Auf einer steil abfallenden Felswand hoch über dem See liegt das Eremiten- und Wallfahrtskloster von Santa Caterina del Sasso, ein beeindruckendes Monument des Lago Maggiore.

 

Vom Parkplatz kann das Kloster über eine Panoramatreppe mit 268 abwärts führenden Stufen erreicht werden, oder über den Seeweg mit daran anschließenden 80 Stufen nach oben. Es führt auch ein bequemer Aufzug zum Eingang ins Kloster. Der Eintritt kostet für Senioren 3,00 €, mit Aufzug 5,00 €.

 

Der Aufzug im Felsen ist eine moderne und mutige Ingenieursleistung, um von einem der aussichtsreichsten Punkte des Verbano zum Kloster zu gelangen und 51 m Höhenunterschied zu bewältigen.

 

Es wurde ein Schacht von 6 m Durchmesser und 51 m in den Felsen gebohrt, der am Fuße in einen waagrechten Ausgangstunnel von 45 m Länge mündet. Von hier hat man einen wundervollen Ausblick auf den Lago Maggiore.
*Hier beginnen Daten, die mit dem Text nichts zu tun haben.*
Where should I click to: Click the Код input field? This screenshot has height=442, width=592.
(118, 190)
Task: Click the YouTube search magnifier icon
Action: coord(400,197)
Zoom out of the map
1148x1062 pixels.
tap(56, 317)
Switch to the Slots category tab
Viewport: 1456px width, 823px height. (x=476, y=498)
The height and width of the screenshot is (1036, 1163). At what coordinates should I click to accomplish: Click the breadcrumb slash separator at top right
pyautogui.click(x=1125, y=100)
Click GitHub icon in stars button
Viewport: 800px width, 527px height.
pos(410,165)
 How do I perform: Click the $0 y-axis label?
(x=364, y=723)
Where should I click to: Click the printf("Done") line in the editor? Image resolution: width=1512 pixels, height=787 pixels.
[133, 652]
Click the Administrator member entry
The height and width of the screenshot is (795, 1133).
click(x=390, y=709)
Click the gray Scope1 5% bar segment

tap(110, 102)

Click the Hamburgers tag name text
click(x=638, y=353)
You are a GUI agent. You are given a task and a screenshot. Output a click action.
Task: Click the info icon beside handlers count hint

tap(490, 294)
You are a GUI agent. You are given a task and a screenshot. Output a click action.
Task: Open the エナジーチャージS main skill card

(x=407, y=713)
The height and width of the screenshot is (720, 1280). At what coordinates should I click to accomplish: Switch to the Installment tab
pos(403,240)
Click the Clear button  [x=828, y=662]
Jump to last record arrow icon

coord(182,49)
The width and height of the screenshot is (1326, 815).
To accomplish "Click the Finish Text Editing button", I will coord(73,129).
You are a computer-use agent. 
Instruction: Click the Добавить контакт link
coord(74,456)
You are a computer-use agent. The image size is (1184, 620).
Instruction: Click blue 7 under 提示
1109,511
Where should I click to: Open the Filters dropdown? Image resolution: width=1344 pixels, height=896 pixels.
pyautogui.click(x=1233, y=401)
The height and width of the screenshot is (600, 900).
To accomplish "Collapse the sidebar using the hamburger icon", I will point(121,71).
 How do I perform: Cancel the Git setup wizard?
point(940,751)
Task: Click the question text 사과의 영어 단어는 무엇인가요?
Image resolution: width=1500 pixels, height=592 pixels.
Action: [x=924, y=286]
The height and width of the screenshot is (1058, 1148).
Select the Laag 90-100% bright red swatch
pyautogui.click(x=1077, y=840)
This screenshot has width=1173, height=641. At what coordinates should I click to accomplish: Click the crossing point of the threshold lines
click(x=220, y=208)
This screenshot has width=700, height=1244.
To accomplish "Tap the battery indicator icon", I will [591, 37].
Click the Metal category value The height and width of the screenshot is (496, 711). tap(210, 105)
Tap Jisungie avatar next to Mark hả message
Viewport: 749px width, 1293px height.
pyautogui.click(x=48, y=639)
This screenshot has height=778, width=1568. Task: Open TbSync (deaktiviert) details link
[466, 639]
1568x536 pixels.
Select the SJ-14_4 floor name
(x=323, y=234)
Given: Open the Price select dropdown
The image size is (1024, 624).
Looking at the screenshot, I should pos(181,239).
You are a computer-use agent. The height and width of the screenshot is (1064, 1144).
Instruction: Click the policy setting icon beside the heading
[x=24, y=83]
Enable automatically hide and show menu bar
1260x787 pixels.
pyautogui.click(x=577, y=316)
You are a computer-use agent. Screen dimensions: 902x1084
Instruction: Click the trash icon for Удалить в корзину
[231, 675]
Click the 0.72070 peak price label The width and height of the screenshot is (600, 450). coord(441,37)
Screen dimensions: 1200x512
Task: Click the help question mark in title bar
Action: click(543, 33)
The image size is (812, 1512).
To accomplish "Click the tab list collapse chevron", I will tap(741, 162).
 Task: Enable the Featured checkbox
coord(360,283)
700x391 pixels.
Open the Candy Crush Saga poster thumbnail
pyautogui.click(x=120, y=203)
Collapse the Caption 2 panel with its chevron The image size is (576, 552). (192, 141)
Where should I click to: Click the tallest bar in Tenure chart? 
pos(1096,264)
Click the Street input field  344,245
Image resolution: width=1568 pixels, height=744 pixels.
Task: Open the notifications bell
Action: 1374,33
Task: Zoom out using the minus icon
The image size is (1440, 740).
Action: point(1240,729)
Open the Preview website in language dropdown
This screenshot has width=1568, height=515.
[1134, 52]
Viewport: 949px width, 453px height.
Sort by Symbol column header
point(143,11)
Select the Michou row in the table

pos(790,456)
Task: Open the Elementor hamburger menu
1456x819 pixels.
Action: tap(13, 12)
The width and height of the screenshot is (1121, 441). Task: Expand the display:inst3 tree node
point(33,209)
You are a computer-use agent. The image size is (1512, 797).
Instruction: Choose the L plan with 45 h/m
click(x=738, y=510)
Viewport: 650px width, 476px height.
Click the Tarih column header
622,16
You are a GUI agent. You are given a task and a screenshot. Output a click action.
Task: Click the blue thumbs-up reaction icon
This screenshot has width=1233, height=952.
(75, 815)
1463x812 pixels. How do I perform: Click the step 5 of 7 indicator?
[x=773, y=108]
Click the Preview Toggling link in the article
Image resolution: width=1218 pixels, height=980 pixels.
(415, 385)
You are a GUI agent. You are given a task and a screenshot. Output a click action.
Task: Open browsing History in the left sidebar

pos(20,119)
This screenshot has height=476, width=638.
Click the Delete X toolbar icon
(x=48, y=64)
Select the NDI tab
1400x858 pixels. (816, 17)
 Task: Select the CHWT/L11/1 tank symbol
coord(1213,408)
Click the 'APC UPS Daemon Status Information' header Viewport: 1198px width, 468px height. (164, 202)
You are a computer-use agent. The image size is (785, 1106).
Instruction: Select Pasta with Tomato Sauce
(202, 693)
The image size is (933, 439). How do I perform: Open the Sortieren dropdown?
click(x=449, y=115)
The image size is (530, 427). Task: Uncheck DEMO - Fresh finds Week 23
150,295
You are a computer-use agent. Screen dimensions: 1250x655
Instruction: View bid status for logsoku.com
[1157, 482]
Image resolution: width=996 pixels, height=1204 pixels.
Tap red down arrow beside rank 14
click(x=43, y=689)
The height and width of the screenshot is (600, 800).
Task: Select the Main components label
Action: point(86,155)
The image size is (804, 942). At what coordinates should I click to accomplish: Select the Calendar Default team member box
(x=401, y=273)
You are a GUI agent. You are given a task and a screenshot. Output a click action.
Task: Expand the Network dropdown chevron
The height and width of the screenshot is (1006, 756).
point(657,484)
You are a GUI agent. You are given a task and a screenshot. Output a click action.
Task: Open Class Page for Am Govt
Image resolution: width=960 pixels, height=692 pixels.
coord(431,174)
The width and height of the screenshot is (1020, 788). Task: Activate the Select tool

Die Felswand oberhalb des Klosters und die Fundamente der Kirche und des Glockenturms wurden zusätzlich gesichert, da sich aufgrund von Verschiebungen innerhalb des gesamten Felskomplexes das Gebiet Instabilitäten aufwies.

 

Die Kirche besteht aus drei Kapellen, die zu verschiedenen Zeiten unabhängig voneinander errichtet wurden.

 

Die Innen- und Außenmalereien stammen aus verschiedenen Epochen vom 14.-19. Jh. Geschichte und Kunst fügen sich in wundervoller Weise in die Landschaft ein, inform einer Terrasse, die in Richtung des Borromäischen Golfs, der Borromäischen Inseln, und Stresa angelegt ist.

 

Die lebhafte Farbzusammenstellung und die Kraft der Malerei, die auf das 14. Jh. zurückgeht, ist einzigartig in der Provinz Varese und hat mich besonders fasziniert.

 

Es gibt innerhalb des Klosters einen Raum, der sich „Erinnerung“ nennt. Dort werden Fundstücke ausgestellt, die vor zehn Jahren nach dem Bootsunglück vor Lampedusa gefunden wurden. Bei zwei Bootsunglücken im Oktober 2013 starben mehr als 500 Menschen. Es wurden Brillen, Ausweise, Uhren u.v.m. gefunden und hier aufbewahrt.

 

Gefahren: 39 km

 

2024-04-04 – Maccagno

(46.040171, 8.735618)

Bei strahlender Sonne bin ich heute am Ufer des Lago Maggiore entlang zum Ziel gefahren.

 

Unterwegs gab es eine kleine Umleitung über die Berge, weil Bäume und Hecken gefällt und geschnitten wurden. Manche Straßenabschnitte sind eng, und man kann sie nur langsam durchfahren.